When Does A Religion Deserve Our Respect?

Rev. Moon, the Korean founder of the Unification Church, whose followers are often called the "Moonies," died this week. Reflecting on his life and teachings, Kate Blanchard ponders how we respond to strange, new religious ideas – and argues for resisting our tendency to dismiss or ridicule them:

Moon did not invent arranged marriages; it is impossible to know what he believed; every new religion faces critique from older religions; and many social scientists now admit that any distinction between “cult-like techniques” like so-called mind-control, "coercive persuasion," and other more “normal” sorts of education or socialization, is in the eye of the beholder. In short, the Unification Church’s beginnings are not particularly radical when compared to other religions’ beginnings. So while it is certainly convenient (and mentally satisfying) to ridicule and dismiss, it also prematurely shuts down any meaningful reflection or conversation between different world views.

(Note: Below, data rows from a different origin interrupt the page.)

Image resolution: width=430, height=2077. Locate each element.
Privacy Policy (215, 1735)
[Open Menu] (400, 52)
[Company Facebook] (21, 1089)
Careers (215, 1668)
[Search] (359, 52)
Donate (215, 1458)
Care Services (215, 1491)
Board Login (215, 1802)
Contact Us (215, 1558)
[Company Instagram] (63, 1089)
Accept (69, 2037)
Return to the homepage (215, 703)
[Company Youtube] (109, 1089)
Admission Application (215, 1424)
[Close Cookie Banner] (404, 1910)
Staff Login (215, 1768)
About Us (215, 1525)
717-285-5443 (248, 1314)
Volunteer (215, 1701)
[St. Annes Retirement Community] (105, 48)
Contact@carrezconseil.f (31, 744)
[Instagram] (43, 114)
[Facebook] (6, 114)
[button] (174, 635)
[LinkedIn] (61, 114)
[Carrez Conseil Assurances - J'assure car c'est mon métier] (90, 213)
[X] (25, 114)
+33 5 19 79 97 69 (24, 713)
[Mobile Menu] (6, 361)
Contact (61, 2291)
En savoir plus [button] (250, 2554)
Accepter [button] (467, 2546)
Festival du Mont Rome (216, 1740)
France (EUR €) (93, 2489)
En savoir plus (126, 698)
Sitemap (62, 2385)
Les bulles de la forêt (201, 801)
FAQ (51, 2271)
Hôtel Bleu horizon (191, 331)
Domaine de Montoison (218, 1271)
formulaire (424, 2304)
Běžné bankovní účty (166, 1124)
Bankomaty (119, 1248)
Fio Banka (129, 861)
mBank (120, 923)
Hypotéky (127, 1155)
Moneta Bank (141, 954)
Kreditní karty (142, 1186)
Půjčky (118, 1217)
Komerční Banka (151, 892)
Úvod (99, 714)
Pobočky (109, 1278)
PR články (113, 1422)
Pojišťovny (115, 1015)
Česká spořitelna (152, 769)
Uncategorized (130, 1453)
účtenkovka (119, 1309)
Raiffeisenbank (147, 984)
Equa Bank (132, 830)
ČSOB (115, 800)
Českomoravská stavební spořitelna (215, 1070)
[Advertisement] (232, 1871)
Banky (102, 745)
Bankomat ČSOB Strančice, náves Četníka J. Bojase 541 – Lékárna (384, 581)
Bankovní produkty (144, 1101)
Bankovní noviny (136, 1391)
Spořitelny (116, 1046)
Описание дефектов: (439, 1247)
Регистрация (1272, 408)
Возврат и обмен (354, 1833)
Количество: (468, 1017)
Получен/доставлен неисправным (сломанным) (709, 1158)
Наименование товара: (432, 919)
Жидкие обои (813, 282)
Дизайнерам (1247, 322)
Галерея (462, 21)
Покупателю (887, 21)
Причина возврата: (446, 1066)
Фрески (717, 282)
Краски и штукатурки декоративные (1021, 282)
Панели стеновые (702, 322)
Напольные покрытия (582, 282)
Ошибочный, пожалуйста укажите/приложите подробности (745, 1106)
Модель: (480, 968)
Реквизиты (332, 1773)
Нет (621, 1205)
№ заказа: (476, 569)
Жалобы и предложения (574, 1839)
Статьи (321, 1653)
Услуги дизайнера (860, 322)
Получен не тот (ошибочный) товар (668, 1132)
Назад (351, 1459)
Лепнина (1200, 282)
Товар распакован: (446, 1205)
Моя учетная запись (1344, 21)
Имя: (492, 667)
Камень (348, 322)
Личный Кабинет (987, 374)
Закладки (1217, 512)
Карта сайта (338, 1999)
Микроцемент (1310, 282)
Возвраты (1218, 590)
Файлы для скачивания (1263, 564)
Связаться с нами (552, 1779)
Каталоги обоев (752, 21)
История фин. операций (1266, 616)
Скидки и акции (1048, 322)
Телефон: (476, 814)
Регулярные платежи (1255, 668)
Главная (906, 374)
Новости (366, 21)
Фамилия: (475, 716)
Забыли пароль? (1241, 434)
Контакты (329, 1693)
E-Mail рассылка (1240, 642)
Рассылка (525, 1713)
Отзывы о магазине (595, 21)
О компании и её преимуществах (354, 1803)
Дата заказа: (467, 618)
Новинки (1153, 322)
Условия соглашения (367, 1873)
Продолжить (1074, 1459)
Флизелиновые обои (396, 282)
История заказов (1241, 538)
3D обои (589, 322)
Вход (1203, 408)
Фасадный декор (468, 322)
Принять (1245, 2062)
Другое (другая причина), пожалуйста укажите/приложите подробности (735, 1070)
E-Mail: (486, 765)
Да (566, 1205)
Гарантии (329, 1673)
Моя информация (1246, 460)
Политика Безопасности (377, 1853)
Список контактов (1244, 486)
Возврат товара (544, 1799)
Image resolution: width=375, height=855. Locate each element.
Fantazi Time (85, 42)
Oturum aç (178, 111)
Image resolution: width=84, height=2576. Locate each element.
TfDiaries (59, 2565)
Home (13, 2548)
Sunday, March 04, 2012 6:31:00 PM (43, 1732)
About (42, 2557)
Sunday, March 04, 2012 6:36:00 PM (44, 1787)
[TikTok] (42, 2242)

Our other choice—and, I think, a better choice—is to accept, even respect, others’ experiences as their experiences, even if they don’t make sense in our own world.

This isn’t easy, I’ll admit; Moon’s unbelievable autobiography, his later congressional coronation, questionable business practices, and family squabbles all put my posture of respect to the test, to say the least. (The Catholic Church and the Westboro Baptist Church do the same.) But ultimately I have decided to assume he was working in good faith. Not dismissing him as a charlatan doesn’t mean I agree with his teachings on sexuality or his economic behaviors; it doesn’t mean I believe he was anointed by God to do any particular salvific work on my behalf. It simply means that I must take Moon seriously, as if he were, well, an actual human being who tried to pursue happiness and avoid suffering, and who probably succeeded and failed at both in equal measure. I can empathize with him at that most basic level; I’ve never claimed to be God’s anointed, but I certainly say and do plenty of things that others question or that I later regret.